▶ **Prompt**:
Return each line of the data below word for word, omitting the pictures.

Records from a data collection
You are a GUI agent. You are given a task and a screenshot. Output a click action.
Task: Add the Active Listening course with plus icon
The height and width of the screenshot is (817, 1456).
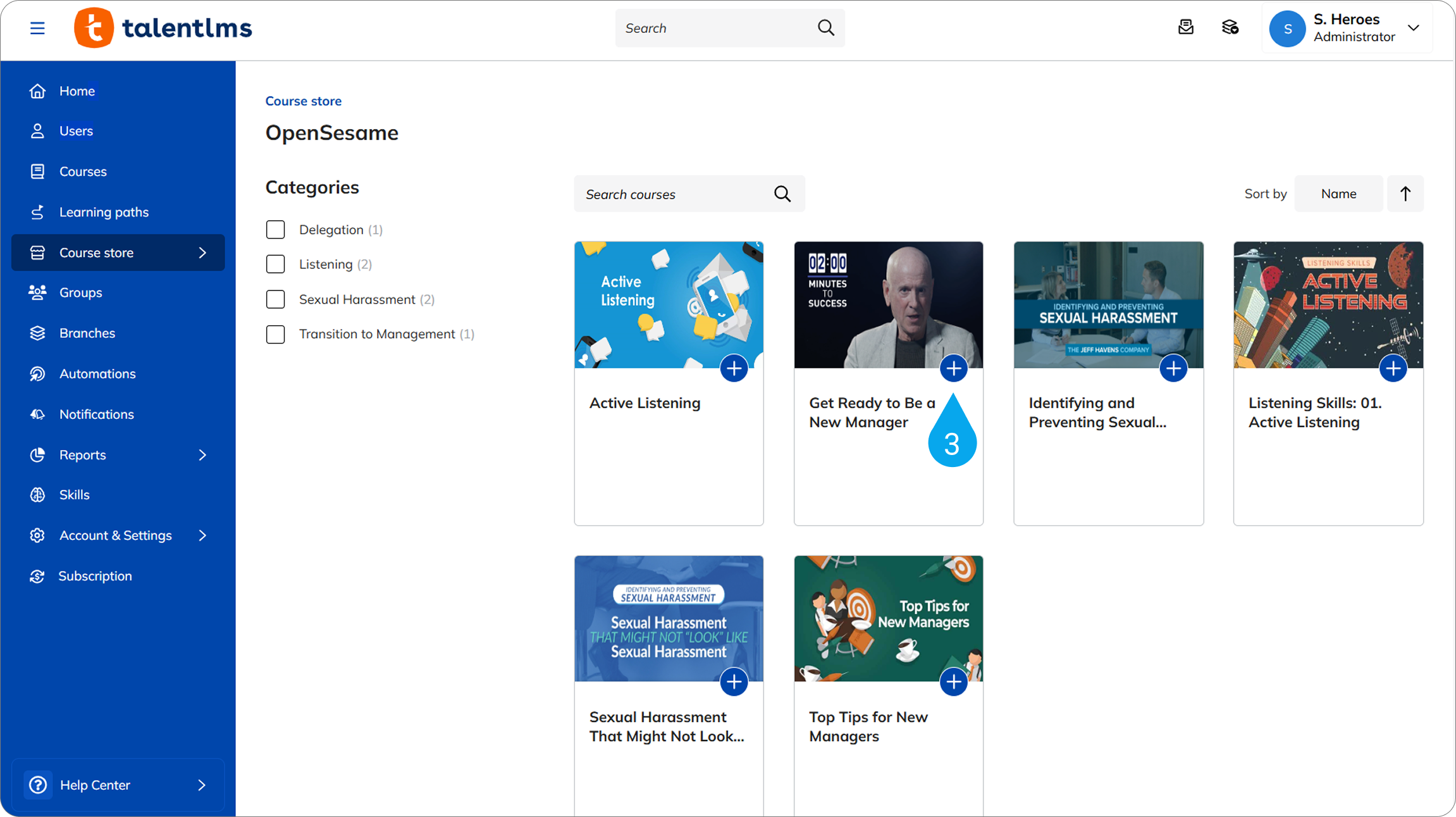pyautogui.click(x=734, y=368)
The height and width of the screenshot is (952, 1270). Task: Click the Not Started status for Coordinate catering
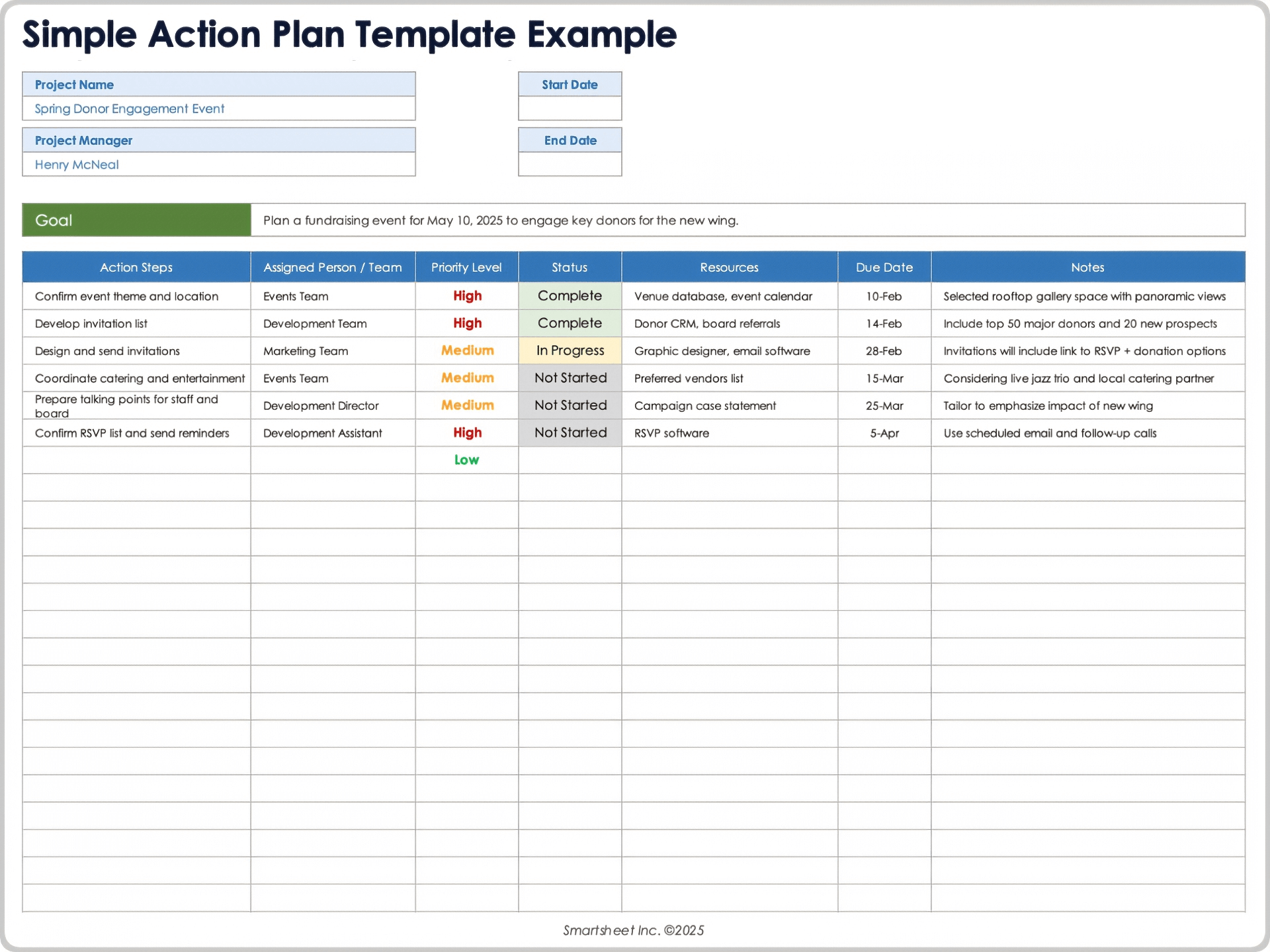pos(570,378)
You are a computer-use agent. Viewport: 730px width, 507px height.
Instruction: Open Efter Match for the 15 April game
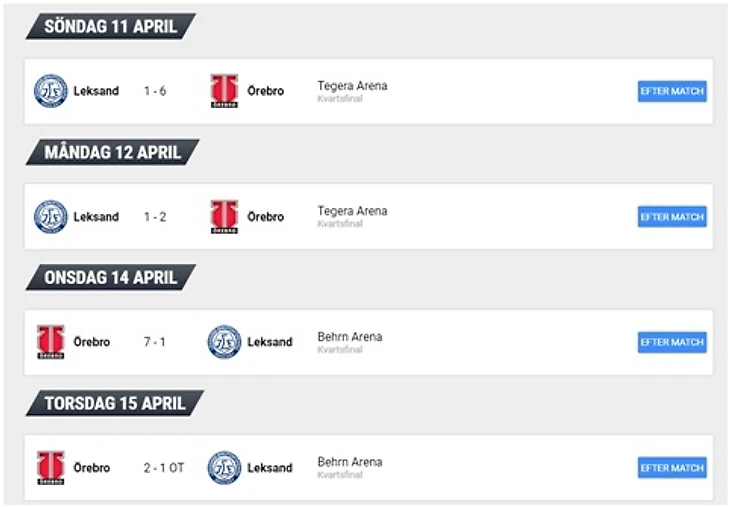(672, 468)
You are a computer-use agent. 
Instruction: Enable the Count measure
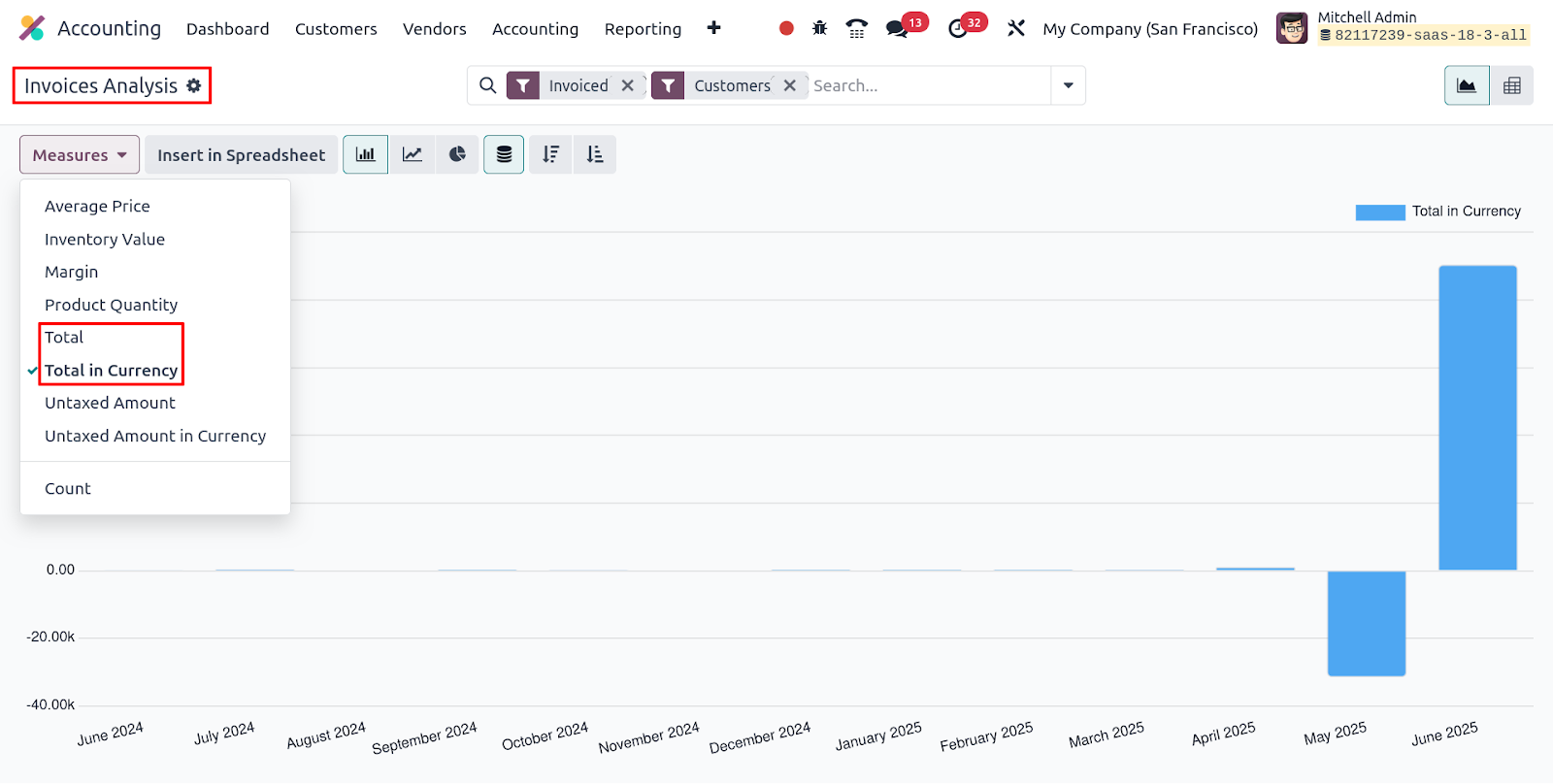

▶ **Correct result**:
You are a GUI agent. You are given a task and a screenshot. Output a click action.
Task: Add the Active Listening course with plus icon
The height and width of the screenshot is (817, 1456).
pyautogui.click(x=734, y=368)
The height and width of the screenshot is (952, 1270). Task: Click the Not Started status for Coordinate catering
pos(570,378)
You are a computer-use agent. Viewport: 730px width, 507px height.
Instruction: Open Efter Match for the 15 April game
(672, 468)
You are a computer-use agent. 
Instruction: Enable the Count measure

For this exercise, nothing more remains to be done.